■ PROBLEM REQUIREMENTS: For the word "Hutbesi", count the lines of the data that include it and give only the total.

■ MATERIAL PROVIDED:
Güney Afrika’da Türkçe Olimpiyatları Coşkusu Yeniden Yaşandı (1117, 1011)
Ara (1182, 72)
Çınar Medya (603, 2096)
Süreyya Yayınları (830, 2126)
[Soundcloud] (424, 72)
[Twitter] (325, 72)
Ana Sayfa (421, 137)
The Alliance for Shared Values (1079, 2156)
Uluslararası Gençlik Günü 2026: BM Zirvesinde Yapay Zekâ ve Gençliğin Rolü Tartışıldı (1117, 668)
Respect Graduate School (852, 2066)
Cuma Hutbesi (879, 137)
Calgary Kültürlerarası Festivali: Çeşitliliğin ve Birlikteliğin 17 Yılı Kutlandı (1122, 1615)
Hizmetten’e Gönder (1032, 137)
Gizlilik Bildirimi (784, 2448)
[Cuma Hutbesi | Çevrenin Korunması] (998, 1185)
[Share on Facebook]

■ RESPONSE: 2